The correct answer to the last question would be “electric current”, as the previous one is a fairly likely dialogue between the owner of a smart phone device and the device itself. Especially in the near future, when Voice Assistant programs will support more languages (including Greek, according to some recent announcements).

The dialogue is a small demonstration of some of the basic capabilities of programs that are embedded or can be installed on newer models of smartphones and the way they interact with their users. Capabilities that at first glance seem quite useless and rather silly… Like a cheap solution that aims to fulfill petty bourgeois dreams of acquiring personal assistants or service personnel. Or as if they are trying to show off that the achievements of technology have reached such levels that everyone can now see them as masters. Nevertheless, with a second thought, we can see that this game is played in a field where somewhat more substantial things (for capitalism) are at stake than petty bourgeois dreams, such as the integration of information into everyday life in a more systematic and effective – for the market, for the restructuring of work, for control – way, the organization of daily life in an algorithmic style, and the consolidation of human-machine communication. The one thing that is certain is that it has constituted a significant field of competition for major computer companies, the development of such applications, which are referred to as:

Smart voice assistants and knowledge browsers

The programs used to make dialogues like the above possible are either composed of “software agents”. Software agents can operate continuously in their electronic environment, representing their human user or other programs, and perform actions or make decisions based on the instructions given to them or the information available to them, without being under direct supervision. Essentially, they can represent their user and, as their trustees, proceed with the appropriate actions. They have the ability to evolve and learn from their “experiences” or developments in their environment. They can also interact with other agents. There are many types of software agents that can be categorized according to the purpose for which they were designed. Those found in mobile devices are characterized as smart (usually voice-based) personal assistants and knowledge navigators. The term knowledge navigator – introduced by Apple in 1987 – describes an engine that has access to a large online database of hypertext information and uses software agents to search for specific information within it.

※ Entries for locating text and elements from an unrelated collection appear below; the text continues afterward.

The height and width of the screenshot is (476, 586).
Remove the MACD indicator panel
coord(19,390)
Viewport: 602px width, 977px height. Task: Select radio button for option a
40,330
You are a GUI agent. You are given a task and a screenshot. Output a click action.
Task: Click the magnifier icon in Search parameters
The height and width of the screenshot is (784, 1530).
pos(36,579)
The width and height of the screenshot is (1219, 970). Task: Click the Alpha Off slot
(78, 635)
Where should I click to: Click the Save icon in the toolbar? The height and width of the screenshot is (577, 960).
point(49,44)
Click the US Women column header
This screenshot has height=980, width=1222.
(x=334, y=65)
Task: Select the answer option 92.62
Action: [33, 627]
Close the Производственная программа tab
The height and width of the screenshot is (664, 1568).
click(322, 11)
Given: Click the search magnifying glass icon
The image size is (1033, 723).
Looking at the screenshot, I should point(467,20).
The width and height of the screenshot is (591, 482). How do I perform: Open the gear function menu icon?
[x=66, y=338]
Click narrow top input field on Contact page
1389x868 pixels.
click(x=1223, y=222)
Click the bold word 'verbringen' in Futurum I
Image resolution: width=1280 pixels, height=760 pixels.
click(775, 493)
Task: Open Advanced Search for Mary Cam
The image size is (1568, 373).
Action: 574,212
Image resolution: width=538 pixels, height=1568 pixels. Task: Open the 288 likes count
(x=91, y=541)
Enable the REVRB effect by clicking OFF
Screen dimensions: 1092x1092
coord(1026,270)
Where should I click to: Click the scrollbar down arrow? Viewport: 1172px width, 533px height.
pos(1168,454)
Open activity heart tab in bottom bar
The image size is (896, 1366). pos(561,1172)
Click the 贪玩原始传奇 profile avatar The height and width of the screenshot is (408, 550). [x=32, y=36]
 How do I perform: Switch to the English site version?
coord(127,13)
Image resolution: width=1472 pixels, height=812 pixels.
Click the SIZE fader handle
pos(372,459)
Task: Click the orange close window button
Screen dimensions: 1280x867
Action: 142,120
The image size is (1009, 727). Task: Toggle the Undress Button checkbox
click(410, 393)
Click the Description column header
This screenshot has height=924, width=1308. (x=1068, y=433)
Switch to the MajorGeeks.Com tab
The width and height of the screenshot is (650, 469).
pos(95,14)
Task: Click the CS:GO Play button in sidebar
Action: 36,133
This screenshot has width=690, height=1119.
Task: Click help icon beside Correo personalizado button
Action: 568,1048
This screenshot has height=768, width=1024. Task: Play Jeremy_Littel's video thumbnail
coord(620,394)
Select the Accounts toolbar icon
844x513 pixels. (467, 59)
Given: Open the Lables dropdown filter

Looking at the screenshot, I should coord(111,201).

Let us follow the recent history of these programs through the way they are advertised by the companies that offer them. Each one promises “to upgrade life” in its own way.

The beautiful woman who leads you to victory…

The first “cognitive navigation” program to be integrated into a smart phone and function as an intelligent personal assistant is Siri. Apple first introduced it built into the iPhone 4S in October 2011. The title here is what – according to the application’s creators – is supposedly meant by the name Siri (a female Norwegian name), and we can agree that it is full of meanings.

Siri. Your wish is her command.
[SIRI COMMERCIAL]
Siri lets you use your voice to send messages,
set appointments, make phone calls and much more.
Ask Siri to do things simply by talking to her
the way you talk. Siri understands what you say, knows what you mean
and even more, she answers back. Siri is so easy to use
and does so much, you’ll constantly find more ways
to use her.

Talk to Siri, just as you would talk to any person.

Siri is proactive, it will ask you until it finds what you’re looking for.

It helps you do the things you do daily.

Also, according to its presentation, Siri remembers your previous question and can respond with relevant information to the next question, simulating the flow of a human conversation.

The power of NOW!

One and a half years later, in July 2012, Google presents its own cognitive navigation program (Google Now), which promises to make its users more productive on a daily basis, to give confidence to their movements and certainty to their decisions, providing every piece of information at the time they need it. Even before they need it!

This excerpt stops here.